Physikstunde mit Überlänge Reiner Haseloff als Phyik-Lehrer an der Landesschule Pforta

Pforta - Ein Handy im Unterricht? So nicht - das macht der Lehrer gleich zu Beginn klar. „Twittern kann er ja nachher wieder“, sagt er mit Blick auf den Ertappten. Der steckt das Gerät brav weg. Es ist Bildungsminister Marco Tullner - und er kann nicht gut widersprechen, denn der Lehrer ist kein anderer als der Ministerpräsident. 10.05 Uhr, an der Landesschule Pforta (Burgenlandkreis) beginnt die Physikstunde. Vor der Tafel: Reiner Haseloff, Doktor der Physik.
Reiner Haseloff erklärt an der Landesschule Pforta die Elektronenstrahlenröhre
Den 18 anwesenden Zwölftklässlern verspricht er eine ganz besondere Schulstunde. „Wir wollen an eine fundamentale Größe des Kosmos herankommen. Wir berühren hier die Grundlage unserer Existenz.“
Man merkt Haseloff die Begeisterung für sein Fach an, auch dann, als er die bereitstehende Elektronenstrahlröhre erklärt und die Wirkung der Kirchhoffschen Spulen. Der Blick des Bildungsministers geht da bereits ins Unendliche.
Haseloff steckt im Stoff, soviel ist klar. Wer ihn kennt, weiß: Die wahre Herausforderung ist es, den Stoff einer Unterrichtsstunde auch tatsächlich in 45 Minuten zu absolvieren. Nach 30 Minuten steckt der Gastlehrer mitten in den schönsten Berechnungsformeln, das Experiment hat noch gar nicht begonnen. Und überall droht Ablenkung.
Wasserstoff könne die Atmosphäre nur in kleinen Mengen verlassen, erklärt Haseloff, deshalb sei die Erde so schön stabil. Das verleitet zu einem Schlenker in die Geschichte der höchst instabilen Weimarer Republik.

———

_Aufgabenstellung_
Übertragen Sie aus dem Bericht über Haseloffs Physikstunde einen Abschnitt unverändert: Setzen Sie bei den Worten „Reiner Haseloff erklärt“ ein und hören Sie nach „überall droht Ablenkung.“ auf.

———

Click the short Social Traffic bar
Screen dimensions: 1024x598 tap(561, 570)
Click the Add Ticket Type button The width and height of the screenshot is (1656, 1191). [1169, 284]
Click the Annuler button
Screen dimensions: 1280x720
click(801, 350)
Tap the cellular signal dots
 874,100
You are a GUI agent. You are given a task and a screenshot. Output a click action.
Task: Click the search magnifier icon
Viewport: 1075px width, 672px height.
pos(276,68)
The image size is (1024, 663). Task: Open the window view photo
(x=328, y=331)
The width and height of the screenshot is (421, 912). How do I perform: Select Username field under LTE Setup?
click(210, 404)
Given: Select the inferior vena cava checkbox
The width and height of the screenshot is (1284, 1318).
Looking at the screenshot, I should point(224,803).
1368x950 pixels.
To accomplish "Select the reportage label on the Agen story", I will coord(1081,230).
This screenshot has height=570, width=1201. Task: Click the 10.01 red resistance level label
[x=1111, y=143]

———

_Lösung_
Reiner Haseloff erklärt an der Landesschule Pforta die Elektronenstrahlenröhre
Den 18 anwesenden Zwölftklässlern verspricht er eine ganz besondere Schulstunde. „Wir wollen an eine fundamentale Größe des Kosmos herankommen. Wir berühren hier die Grundlage unserer Existenz.“
Man merkt Haseloff die Begeisterung für sein Fach an, auch dann, als er die bereitstehende Elektronenstrahlröhre erklärt und die Wirkung der Kirchhoffschen Spulen. Der Blick des Bildungsministers geht da bereits ins Unendliche.
Haseloff steckt im Stoff, soviel ist klar. Wer ihn kennt, weiß: Die wahre Herausforderung ist es, den Stoff einer Unterrichtsstunde auch tatsächlich in 45 Minuten zu absolvieren. Nach 30 Minuten steckt der Gastlehrer mitten in den schönsten Berechnungsformeln, das Experiment hat noch gar nicht begonnen. Und überall droht Ablenkung.